- Born: October 14, 1985 (age 40) Rotterdam, the Netherlands
- Modeling information
- Height: 1.81 m (5 ft 11 in)
- Hair color: Blonde (Natural) Black (Dyed)
- Eye color: Blue-green

= Querelle Jansen =

Dutch model (born 1985)

Querelle Jansen (born October 14, 1985, in Rotterdam, the Netherlands) is a Dutch model. Her real name is Lisette Jansen; Querelle is her professional name, chosen by an agent who had been looking for a model to name after her favourite literary character, Jean Genet's Georges Querelle.
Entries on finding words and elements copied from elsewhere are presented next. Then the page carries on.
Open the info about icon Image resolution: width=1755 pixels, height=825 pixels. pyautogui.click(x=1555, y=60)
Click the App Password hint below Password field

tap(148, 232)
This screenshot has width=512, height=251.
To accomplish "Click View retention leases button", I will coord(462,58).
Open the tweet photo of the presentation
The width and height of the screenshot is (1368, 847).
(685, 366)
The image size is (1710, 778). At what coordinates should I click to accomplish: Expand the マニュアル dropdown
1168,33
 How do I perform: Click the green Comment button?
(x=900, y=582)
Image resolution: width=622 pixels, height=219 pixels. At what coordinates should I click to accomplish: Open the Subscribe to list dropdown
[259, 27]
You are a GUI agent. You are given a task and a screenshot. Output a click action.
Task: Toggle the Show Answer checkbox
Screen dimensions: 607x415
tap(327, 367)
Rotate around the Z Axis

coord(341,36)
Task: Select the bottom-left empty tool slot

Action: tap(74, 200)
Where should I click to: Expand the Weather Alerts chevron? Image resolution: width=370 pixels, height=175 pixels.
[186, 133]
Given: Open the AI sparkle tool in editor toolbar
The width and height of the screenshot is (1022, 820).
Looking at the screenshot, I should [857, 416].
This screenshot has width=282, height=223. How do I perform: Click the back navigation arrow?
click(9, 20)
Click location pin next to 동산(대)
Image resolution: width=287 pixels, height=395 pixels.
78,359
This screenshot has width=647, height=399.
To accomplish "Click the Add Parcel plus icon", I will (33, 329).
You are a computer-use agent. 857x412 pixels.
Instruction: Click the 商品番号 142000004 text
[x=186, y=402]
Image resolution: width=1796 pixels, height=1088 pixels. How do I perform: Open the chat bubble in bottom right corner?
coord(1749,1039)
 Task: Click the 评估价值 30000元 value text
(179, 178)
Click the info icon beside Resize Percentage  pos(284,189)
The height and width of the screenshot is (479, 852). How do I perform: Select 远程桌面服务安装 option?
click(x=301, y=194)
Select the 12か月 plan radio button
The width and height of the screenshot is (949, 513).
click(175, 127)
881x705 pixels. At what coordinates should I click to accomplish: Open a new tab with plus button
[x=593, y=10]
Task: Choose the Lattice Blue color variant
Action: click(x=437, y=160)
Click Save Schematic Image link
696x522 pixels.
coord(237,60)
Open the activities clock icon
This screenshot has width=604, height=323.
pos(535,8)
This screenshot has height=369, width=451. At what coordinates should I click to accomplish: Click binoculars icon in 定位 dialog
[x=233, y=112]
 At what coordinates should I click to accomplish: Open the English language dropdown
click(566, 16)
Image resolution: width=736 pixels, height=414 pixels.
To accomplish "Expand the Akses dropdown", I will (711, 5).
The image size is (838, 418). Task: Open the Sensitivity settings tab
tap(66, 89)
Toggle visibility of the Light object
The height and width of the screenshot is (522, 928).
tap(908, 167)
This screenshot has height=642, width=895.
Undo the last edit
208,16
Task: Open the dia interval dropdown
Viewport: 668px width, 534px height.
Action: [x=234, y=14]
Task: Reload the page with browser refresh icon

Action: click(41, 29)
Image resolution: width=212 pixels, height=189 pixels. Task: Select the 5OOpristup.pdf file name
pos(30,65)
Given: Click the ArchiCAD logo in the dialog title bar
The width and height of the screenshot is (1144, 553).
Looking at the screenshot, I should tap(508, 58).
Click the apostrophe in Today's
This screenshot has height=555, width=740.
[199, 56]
Querelle's aura landed her a series of editorials with several mainstream publications, including Vogue Italia and Paris, Numéro, i-D, Mixt(e), and V magazine. Marc Jacobs, Burberry, Costume National, H&M, Hugo Boss, Prada, and Miu Miu all chose her for their advertisement campaigns. The quirky personal style she presented at castings inspired Marc Jacobs' aesthetic for the spring 2005 Louis Vuitton prêt-à-porter collection .

Her runway appearances include Valentino, Versace, Marc Jacobs, Louis Vuitton, Dolce & Gabbana, Chloé, Prada, Rochas, and Burberry. Her image has graced the covers of Zoo magazine (Germany) and Vogue (Russia).

Jansen's friends include Tasha Tilberg, Anouck Lepere, and Marta Bērzkalna.